[Aufgaben]
1. Wie weit ist NEUDA laut der Buchbesprechung zu „Smart City“ von Wien entfernt?
2. Nenne alles, was es laut der Buchbesprechung zu „Smart City“ in NEUDA nicht geben soll.
3. Setze die Buchbesprechung zu „Smart City“ nach ihrem letzten Satz fort.

[Vorgegebener Text]
„Smart City“- Leben und Sterben in der Stadt der Zukunft
Ein allegorischer Roman über Migration und eine künstliche Superstadt
Es beginnt ganz harmlos, geradezu bukolisch. Gerade so wie das Leben in der von KI und anderem High Tech geprägten Plankstadt NEUDA sein soll, so wie die Macher es versprechen, so wie es aber in Wirklichkeit – natürlich – nicht abläuft.
Wie eine Parabel wirkt „Smart City“ (im Shop), der neue Roman des österreichischen Autors Daniel Wisser, der in seiner Heimat eine bekannte Größe des Literaturbetriebs ist, der auch schon mit dem Österreichchischen Buchpreis ausgezeichnet wurde. Sein Anspruch ist nun nicht der, einfach nur eine dystopische Welt zu beschreiben, eine spannende Geschichte zu erzählen. Wisser strebt nach einer allegorisch überhöhten Darstellung der vor allem österreichischen, aber grundsätzlich ganz einfach westlichen Realität, die sich bei genauem Lesen gar nicht so sehr von unserer Gegenwart unterscheidet.
Auch wenn Wisser seinen allwissenden Erzähler, der aus erhöhter, geradezu gottgleicher Position auf das Geschehen blicken lässt, anfangs eine breite Phalanx von Figuren vorstellt, konzentriert sich die Erzählung bald auf die Hauptfigur Morgan Oliphant. Als Neuzugang in NEUDA entdeckt sie die Möglichkeiten und Missstände einer Stadt, in der alles anders sein soll: Zwar liegt NEUDA nur wenige Kilometer von Wien entfernt, doch weder Kriminalität soll es hier geben, noch Autos (zumindest dieses Versprechen wird eingelöst), aber auch keine Migranten. Zumindest nicht offiziell, denn inoffiziell sind es Menschen aus dem Balkan oder Rumänien, die täglich nach NEUDA kommen, um die Wohnungen der Bewohner zu putzen, aber auch den Müll zu entsorgen, mit dem praktischen Nebeneffekt, dass in NEUDA – angeblich – kaum Müll produziert wird.

[Datenauszug]
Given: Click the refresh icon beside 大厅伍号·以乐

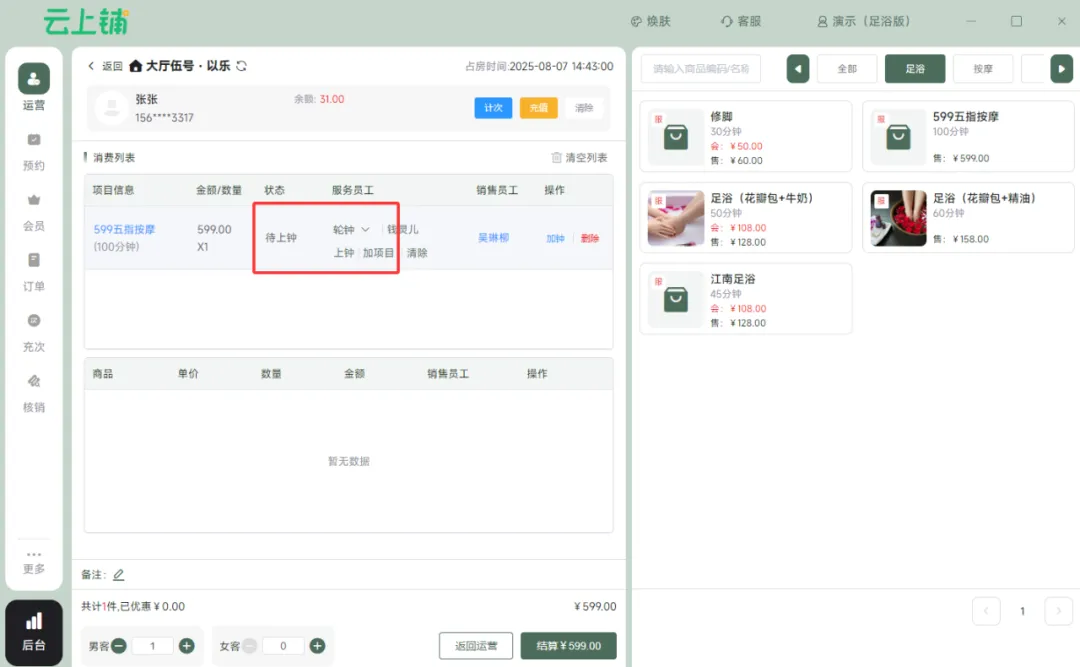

[Antworten]
1. Nur wenige Kilometer.

2. Kriminalität, Autos, Migranten

3.
Nicht die einzige Lüge, mit der auf das eigene Image gepocht wird, auch mit Hilfe der Zeitung „Timeline“, die seltsamerweise immer noch auf Papier erscheint. Hier soll Morgan eine Kolumne schreiben, von ihrem Alltag berichten, was eine ganze Weile auch gut geht, zumindest so lange, wie Morgan sich an manche geschriebene, vor allem aber viele ungeschriebene Regeln hält
Doch Morgan hat eine Vergangenheit, die ein wenig gewollt eine Verbindung zwischen ihr und den finsteren Hintermännern von NEUDA herbeiführt. Vor einigen Jahren wurden Morgans Mann und ihre Tochter brutal ermordet, sie selbst wurde schwer verletzt und ist immer noch traumatisiert. Ihr Mann war ein bekannter investigativer Journalist und mehr muss man kaum andeuten, damit jedem halbwegs mit den Mustern von Krimis Vertrauten klar ist, wie all das mit dem Projekt NEUDA zusammenhängt.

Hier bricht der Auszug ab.